Minnesota's St. Paul School District is preparing to deploy tens of thousands of iPads to students in 37 schools around the city, marking another victory for Apple in education even as a similar program in Los Angeles comes under fire.
Students use iPads at St. Paul's Hamline Elementary. Photo courtesy of Monitor Saint Paul
The district's plan appears somewhat different from others, who have carefully stage-managed the use of iPads in the classroom, according to the Minneapolis Star Tribune. St. Paul officials compared the usefulness of the iPad to a pencil, saying that the most important benefit is giving children the ability to be creative.
"As educators, we have the luxury of whether to use the tool or not," Hamline Elementary Principal Craig Anderson told the paper. "But kids are not going to have the option of living in a world that doesn't use technology."
The district has also identified a number of "core apps" for use on the devices.
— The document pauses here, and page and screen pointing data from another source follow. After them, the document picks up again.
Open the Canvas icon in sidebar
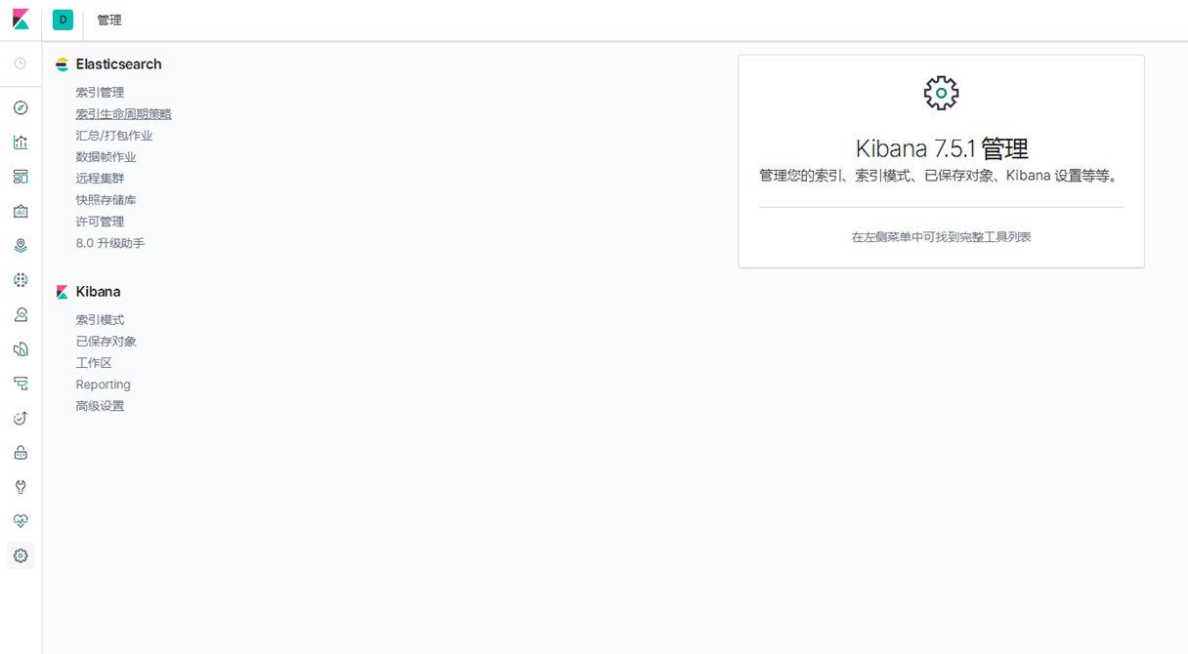 [21, 212]
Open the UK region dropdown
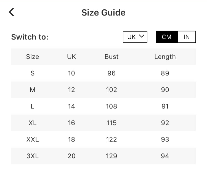This screenshot has height=176, width=207. point(135,37)
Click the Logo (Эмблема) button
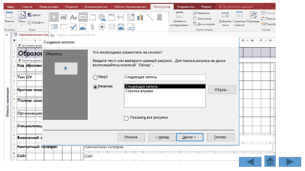Image resolution: width=305 pixels, height=171 pixels. pyautogui.click(x=201, y=13)
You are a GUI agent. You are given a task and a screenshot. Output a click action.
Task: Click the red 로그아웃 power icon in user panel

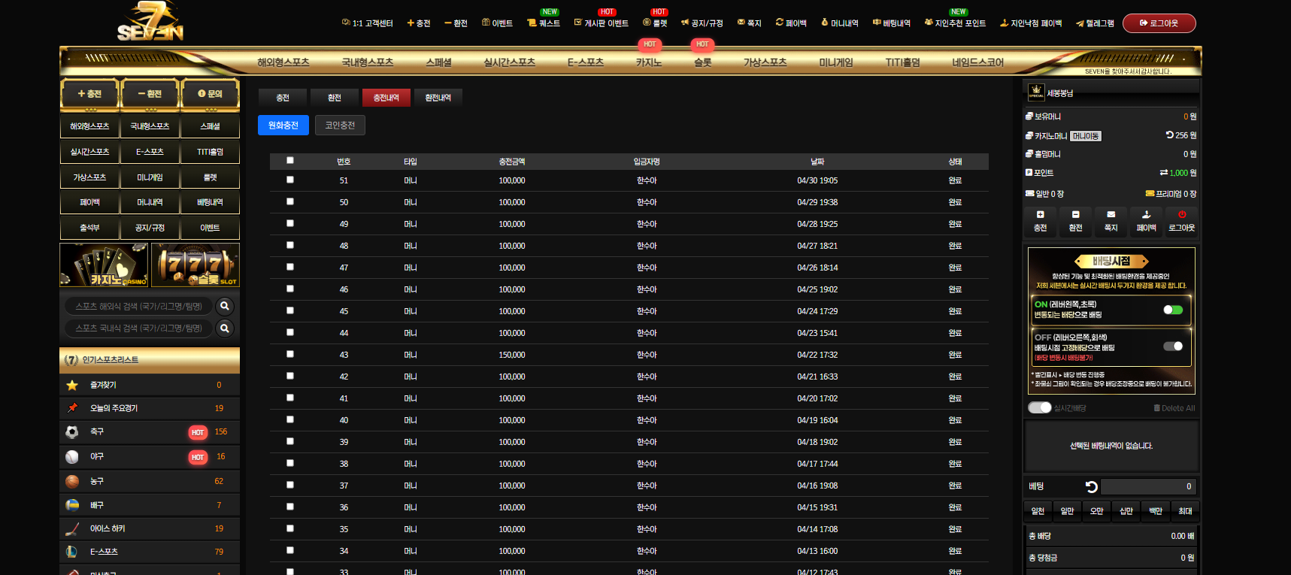pyautogui.click(x=1182, y=215)
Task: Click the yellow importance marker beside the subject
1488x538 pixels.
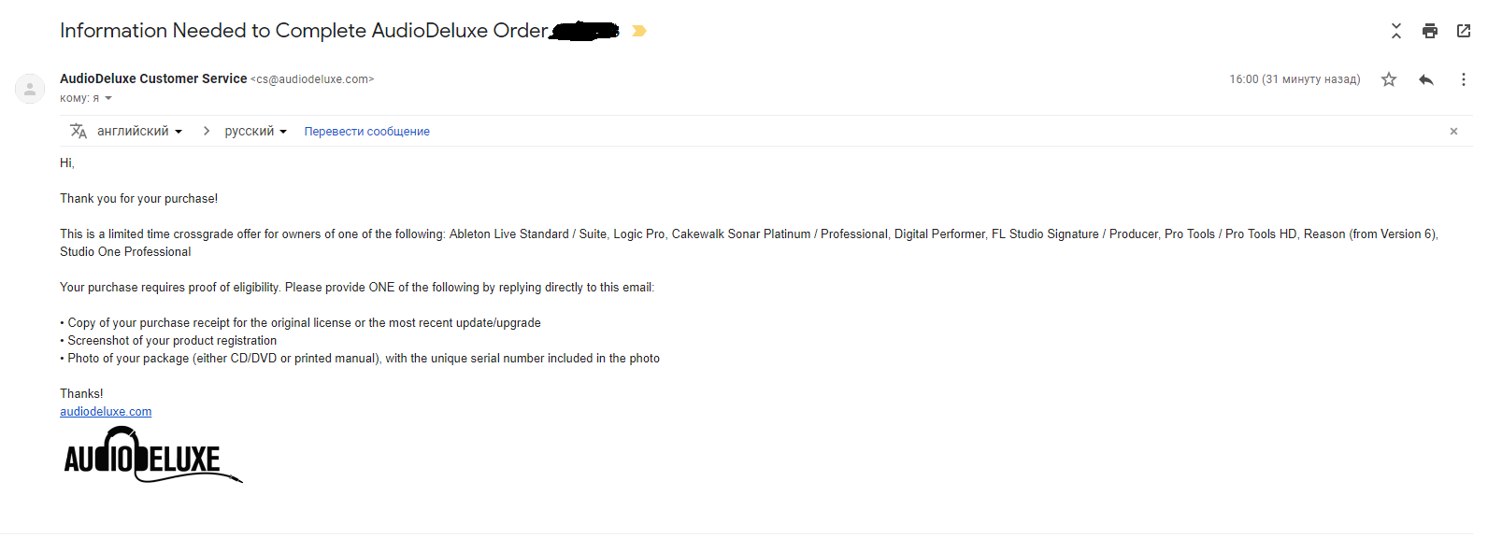Action: [x=639, y=31]
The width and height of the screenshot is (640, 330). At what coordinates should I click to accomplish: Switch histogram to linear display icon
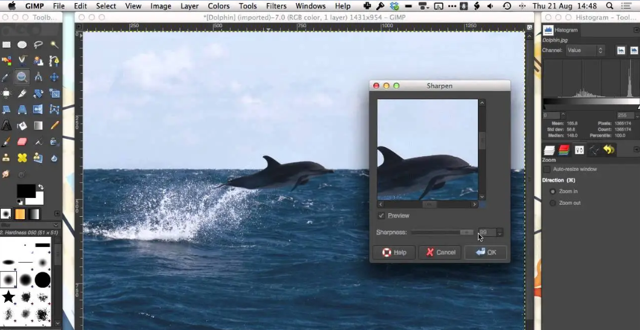[621, 50]
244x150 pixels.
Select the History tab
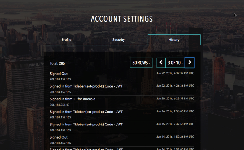(174, 40)
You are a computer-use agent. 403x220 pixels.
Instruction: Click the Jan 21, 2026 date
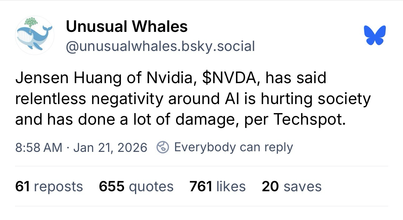pyautogui.click(x=110, y=147)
Apple's own iWork suite, iTunes U, iMovie, and iBooks are among those chosen, alongside utility apps like classroom management system Socrative and image manipulation app Skitch.
Rather than purchasing the tablets outright, the school district will lease them from Apple. The cost of the program -- which also appears to include more than 1,000 MacBooks --Â will begin at $5.7 million per year for the initial rollout and rise to around $8 million once all 61 schools in the district are outfitted.
The St. Paul intiative comes on the heels of the suspension of Apple's $1 billion agreement with the Los Angeles Unified School District, following charges that district administrators tailored the bidding process to benefit Apple and content provider Pearson. Despite the setback, Apple continues to win new rollouts and commands more than 90 percent of the education tablet market.